Meinung : Und raus bist du

Der Schattenkanzler Stoiber ist keiner mehr – auch als Bundespräsident würde er der CSU schaden

Peter Siebenmorgen

Es gibt ihn tatsächlich, den Schwanz, der mit dem Hund wedelt. Aus ihrer 58-jährigen Geschichte sind die Beispiele zuhauf bekannt, da die kleine CSU Geschick und Richtung der CDU erheblich mitbestimmte. Was unter Franz Josef Strauß begann, konnte Edmund Stoiber erfolgreich fortführen: Allmählich wurde aus den vielen kleineren und größeren Episoden Methode und Muster. Am heftigsten aber wedelte der Schwanz mit dem Hund im vergangenen Jahr, als der CSU-Chef Kanzlerkandidat wurde.
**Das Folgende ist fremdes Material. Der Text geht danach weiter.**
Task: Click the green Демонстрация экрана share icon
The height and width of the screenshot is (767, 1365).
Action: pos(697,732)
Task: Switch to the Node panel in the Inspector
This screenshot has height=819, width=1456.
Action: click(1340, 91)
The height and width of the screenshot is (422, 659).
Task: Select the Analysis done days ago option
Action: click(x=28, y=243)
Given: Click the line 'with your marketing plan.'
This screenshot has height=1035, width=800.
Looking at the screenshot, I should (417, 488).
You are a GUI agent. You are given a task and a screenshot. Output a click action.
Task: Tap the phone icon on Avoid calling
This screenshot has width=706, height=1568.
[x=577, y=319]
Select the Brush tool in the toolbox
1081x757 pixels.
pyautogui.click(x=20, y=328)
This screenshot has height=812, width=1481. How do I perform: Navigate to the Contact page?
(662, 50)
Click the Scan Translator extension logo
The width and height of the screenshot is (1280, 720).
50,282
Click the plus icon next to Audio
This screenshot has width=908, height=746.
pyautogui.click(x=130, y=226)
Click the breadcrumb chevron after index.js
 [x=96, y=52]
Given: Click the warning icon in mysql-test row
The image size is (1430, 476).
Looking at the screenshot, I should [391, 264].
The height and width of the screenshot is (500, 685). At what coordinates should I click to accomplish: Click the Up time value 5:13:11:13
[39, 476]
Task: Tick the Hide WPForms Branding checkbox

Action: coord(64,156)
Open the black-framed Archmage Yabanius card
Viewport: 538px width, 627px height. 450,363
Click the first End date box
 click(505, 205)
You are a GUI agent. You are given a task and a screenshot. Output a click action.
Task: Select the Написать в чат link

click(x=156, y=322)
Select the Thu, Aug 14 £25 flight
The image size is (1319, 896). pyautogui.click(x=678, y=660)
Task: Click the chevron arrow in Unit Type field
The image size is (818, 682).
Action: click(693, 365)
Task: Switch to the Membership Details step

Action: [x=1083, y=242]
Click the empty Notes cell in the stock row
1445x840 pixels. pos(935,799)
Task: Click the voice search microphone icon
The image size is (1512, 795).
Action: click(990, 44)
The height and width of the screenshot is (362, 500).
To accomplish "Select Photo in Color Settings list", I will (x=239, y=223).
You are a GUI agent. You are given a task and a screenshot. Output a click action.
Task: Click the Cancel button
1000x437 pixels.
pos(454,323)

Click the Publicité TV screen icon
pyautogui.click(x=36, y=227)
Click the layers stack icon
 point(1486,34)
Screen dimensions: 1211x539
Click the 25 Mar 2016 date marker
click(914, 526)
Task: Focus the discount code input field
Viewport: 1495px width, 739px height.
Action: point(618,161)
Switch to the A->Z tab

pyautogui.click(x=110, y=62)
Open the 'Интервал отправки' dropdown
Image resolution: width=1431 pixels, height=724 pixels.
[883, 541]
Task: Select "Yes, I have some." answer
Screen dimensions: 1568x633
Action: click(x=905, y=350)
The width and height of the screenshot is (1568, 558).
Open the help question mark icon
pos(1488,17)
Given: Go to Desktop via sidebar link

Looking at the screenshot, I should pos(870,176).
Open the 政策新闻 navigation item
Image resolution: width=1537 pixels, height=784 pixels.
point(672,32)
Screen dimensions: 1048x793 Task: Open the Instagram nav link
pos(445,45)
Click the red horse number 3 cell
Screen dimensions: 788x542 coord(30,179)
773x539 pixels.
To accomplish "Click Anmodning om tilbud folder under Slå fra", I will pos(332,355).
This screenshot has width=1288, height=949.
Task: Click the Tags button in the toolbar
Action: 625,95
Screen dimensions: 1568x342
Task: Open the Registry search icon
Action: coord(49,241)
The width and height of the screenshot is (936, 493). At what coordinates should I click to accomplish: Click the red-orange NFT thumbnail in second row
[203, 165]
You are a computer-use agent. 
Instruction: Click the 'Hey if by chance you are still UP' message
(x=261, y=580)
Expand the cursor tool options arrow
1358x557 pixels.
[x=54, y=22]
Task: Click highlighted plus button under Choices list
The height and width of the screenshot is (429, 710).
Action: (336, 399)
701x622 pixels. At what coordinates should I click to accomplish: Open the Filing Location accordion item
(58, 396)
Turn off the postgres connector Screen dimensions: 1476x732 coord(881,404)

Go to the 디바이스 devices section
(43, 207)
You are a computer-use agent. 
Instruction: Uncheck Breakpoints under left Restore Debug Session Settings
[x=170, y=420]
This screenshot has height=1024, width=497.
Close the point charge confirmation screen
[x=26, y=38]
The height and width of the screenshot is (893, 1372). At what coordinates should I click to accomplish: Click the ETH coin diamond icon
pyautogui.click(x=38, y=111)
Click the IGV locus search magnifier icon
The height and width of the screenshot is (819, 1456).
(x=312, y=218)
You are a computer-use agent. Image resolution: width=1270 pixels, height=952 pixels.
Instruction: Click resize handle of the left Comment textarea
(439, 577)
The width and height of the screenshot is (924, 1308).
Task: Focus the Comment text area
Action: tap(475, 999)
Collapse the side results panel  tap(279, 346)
Nach dem überragenden Sieg der CSU bei den bayerischen Landtagswahlen konnte man meinen, es gehe so weiter. Der Triumph der Christsozialen nährte den Glauben, die Union habe einen Kanzlerkandidaten auf ewig im Vorrat: Stoiber. Seit dem Leipziger Parteitag der CDU sehen die Verhältnisse definitiv anders aus. Angela Merkel ist jetzt nicht nur mit Blick auf die nächste reguläre Bundestagswahl 2006 in der Vorhand. Nach jetzigem Stand ist sie es auch für den Fall, dass Rot-Grün vorzeitig scheitern sollte. Denn die CDU, von der kleinen bayerischen Schwester unzählige Male als ungeordneter Sauhaufen gescholten, hat mit einer bemerkenswerten Disziplinleistung dem Chef der CSU die kalte Schulter gezeigt. Anders als im Jahr der vergangenen Bundestagswahl will sie ihn nicht mehr als den gemeinsamen Führungsmann beider Unionsparteien.

Edmund Stoiber, dessen großportionierter Ehrgeiz nur noch von seinem Realitätssinn übertroffen wird, dürfte das Signal von Leipzig verstanden haben. Aus eigener Kraft kann er fast gar nichts mehr tun, um seine Ausgangsposition für den Kampf ums Kanzleramt zu verbessern. Ähnlich wie Roland Koch, wenn auch aus anderen Gründen, kann er eigentlich nur noch auf Fehler von Angela Merkel hoffen.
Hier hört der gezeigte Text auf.